研究生「パジャマドライブ」への初入場に当たって、B3のDVDを一通り見て復習してみたら、振付けはそこそこ身体にしみ付いていた。「てもでも」の映像を見ると、いまだにこみ上げてくるものを止めることができなかった。
パジャマドライブ」公演は、デビューから1年を経たチームBが、3つ目のセットリストにして初めて得たオリジナル公演。13期生もデビューから1年が経ち、勢いに乗っている時期で、彼女たちにとっては「RESET」、「僕の太陽」に続く3つ目のセットリストとなる。これまでの2つがアンダーの延長だったことと比べれば、今回はオリジナル公演に近い位置付けと言って差し支えないだろう。これは、彼女たちの成長によって勝ち得たものだ。自己紹介MCで「AKB48、研究生です!」という名乗りや、「ワッショイB」に代わる「レッツゴー研究生」を聴いていると、事実上、ひとつのチームとして扱われているように感じた。これを発展的に生かしていく方法もあるのではないかと思うが、それが許される世界でもないのかな。
劇場で見るまではと、極力情報をシャットアウトしてきたので、「ワッショイB」がどういう風に変わっているのかというのも楽しみだった。「研・究・生・レッツゴー!」「最強チームは研・究・生!」とは文字に落とすと滑稽にも見えてしまうが、現場で聞くとよくできたものだと思う。
研究生「僕の太陽」の千秋楽が決まったとき、次のセットリストとして己が望んだのは、K3「脳内パラダイス」、K4「最終ベルが鳴る」、そしてB3「パジャマドライブ」の3つ。その望みが叶ったのはいいものの、思い入れがある上に好きなセットリストであるばかりに、3月20日に初日の幕が開いてからの20日間は長く感じた。
久しぶりに体感してみて、「パジャマドライブ」はやはりいい!軽やかに走り抜けていく前半4曲から、ユニットでは青空から雨空に変わり最後は暴風が吹き荒れる。
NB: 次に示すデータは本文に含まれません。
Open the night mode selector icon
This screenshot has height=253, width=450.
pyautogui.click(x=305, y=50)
そして、後半は深く重たい海の底に沈んだ後に、別天地の浄土へとたどり着く。アンコールはゆるく、激しく、楽しくとバラエティに富んだ構成。開演から終演まで中だるみが全くなく、ステージとの一体感も感じられる素晴らしいセットリストだ。公演中はもとより、終演後も幸福感が簡単に抜けず、目を瞑るだけでもスキップしたくなるような気分になる。B3の初日にも感じた、長らく忘れていた気持ちを思い出させてくれた。
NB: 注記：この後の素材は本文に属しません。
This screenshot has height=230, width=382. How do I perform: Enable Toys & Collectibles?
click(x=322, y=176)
今日は、抽選順を考えれば普通はなかなか選択しにくい位置からの観覧だったが、この間の握手会でのさっほーのお告げに従ったポジショニングなので、間違いなくさっほーラインだった。さっほーは握手会でも、人気が着実に上がってきている印象だが、実力も急速についてきている。「命の使い道」で、いちばん魂が抜けていたのがさっほー。前髪がふわりと乱れていたビジュアルも手伝って、凄みが出ていた。続く「キス損」では、いたずらな色気あふれる微笑を交えていた。ユニットのぶりぶりアイドル路線や、「水夫」のような激しい動きを見ても、このセットリストをかなりの程度まで自分のものとして引き寄せている感じだった。元々は、性格面にひかれてさっほーを応援するようになっていたが、今の彼女は、パフォーマンスの面からもがっちりと己の心をつかんでくる。ポジションかぶりがないということで、今のところ「パジャマドライブ」公演に皆勤を続けているさっほー。彼女にとっても、今がイチバン伸びる季節だ。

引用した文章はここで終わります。